GLOBUS - GLObal Biochemical reconstruction Using Sampling
[Vitkup Lab]   [GLOBUS]   [About GLOBUS]

The reconstruction of organism-specific metabolic networks is at the heart of systems biology. GLOBUS is a method for the probabilistic, genome-wide annotation of metabolic genes. All genes displaying sequence similarity to known enzymes are considered simultaneously. This makes it possible to calculate the probability for the association of every gene with a set of candidate functions given that all other genes can also be assigned to one or more possible activities. The method combines sequence similarity with gene-gene functional associations, these include phylogenetic correlations, chromosome gene clustering, and gene co-expression. These network context correlations provide crucial evidence to decide the correct function for genes with low sequence similarity to known enzymes.

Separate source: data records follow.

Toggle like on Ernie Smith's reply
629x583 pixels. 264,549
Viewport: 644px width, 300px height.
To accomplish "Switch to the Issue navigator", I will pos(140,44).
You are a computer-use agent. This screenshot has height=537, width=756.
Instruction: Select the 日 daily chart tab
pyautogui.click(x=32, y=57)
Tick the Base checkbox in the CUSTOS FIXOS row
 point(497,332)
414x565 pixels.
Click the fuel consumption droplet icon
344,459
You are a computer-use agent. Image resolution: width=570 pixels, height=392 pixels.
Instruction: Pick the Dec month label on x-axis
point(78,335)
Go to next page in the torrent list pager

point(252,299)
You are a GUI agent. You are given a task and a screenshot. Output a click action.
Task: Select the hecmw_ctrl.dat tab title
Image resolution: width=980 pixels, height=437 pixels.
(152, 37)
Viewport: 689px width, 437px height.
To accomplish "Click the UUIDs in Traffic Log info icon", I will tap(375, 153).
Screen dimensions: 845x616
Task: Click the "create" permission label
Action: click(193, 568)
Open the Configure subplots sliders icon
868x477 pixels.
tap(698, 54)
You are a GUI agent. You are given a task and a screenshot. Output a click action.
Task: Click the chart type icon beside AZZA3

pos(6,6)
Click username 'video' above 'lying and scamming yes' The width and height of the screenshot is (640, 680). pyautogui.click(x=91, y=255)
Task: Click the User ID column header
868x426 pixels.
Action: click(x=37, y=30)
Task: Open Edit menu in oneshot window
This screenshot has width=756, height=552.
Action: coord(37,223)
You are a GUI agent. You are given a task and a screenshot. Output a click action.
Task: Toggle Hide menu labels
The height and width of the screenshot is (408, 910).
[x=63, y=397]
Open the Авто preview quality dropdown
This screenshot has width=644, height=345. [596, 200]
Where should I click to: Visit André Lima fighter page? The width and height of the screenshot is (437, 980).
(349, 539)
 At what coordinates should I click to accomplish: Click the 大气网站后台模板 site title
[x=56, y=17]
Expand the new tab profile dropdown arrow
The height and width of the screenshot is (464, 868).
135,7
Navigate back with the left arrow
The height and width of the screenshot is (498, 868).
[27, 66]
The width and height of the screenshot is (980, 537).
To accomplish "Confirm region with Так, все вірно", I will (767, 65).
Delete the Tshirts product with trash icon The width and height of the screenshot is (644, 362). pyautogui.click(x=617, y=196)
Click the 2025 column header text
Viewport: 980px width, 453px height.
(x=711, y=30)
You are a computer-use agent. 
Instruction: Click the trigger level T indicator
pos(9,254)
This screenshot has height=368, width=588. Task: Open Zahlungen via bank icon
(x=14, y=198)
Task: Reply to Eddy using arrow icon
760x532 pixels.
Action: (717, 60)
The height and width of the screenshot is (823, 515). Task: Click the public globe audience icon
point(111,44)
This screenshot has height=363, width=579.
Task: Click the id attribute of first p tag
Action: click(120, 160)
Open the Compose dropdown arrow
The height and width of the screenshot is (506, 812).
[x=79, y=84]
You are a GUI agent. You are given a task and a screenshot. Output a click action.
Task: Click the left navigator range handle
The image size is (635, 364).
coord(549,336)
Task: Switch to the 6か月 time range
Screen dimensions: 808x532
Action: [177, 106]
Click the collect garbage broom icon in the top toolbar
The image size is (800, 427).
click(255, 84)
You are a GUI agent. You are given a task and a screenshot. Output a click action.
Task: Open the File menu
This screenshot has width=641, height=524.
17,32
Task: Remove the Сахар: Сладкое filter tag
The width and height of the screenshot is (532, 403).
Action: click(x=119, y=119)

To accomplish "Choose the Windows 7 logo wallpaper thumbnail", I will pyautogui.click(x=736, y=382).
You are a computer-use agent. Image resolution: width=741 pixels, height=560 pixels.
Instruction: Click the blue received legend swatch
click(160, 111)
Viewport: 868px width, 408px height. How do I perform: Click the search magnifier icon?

The conceptual outline of GLOBUS is shown in the figure below. First, we assemble a generic reaction network containing all metabolic activities characterized in the Enzyme Commission (EC) system (a). Based on sequence homology to well annotated enzymes, possible functions are identified for each gene (b); an initial network assignment is made by randomly selecting one such function for each gene. For every assignment of genes to functions in the generic reaction network we define a score; this score is higher if genes have good context correlations with their neighbors and high homology to their assigned locations (c). Based on this joint score, we use Gibbs sampling to derive the marginal probabilities of each gene at each of its candidate functions (d-f). As shown in the figure we pick genes one at a time; we then re-assign each gene to one of its candidate functions depending on the global score at each of these positions given the current location of all other genes. At each step, a gene has a higher probability to be assigned to the function where it has a higher combined score of sequence homology and context correlations. This procedure is repeated for a number if iterations until convergence to the desired marginal probabilities.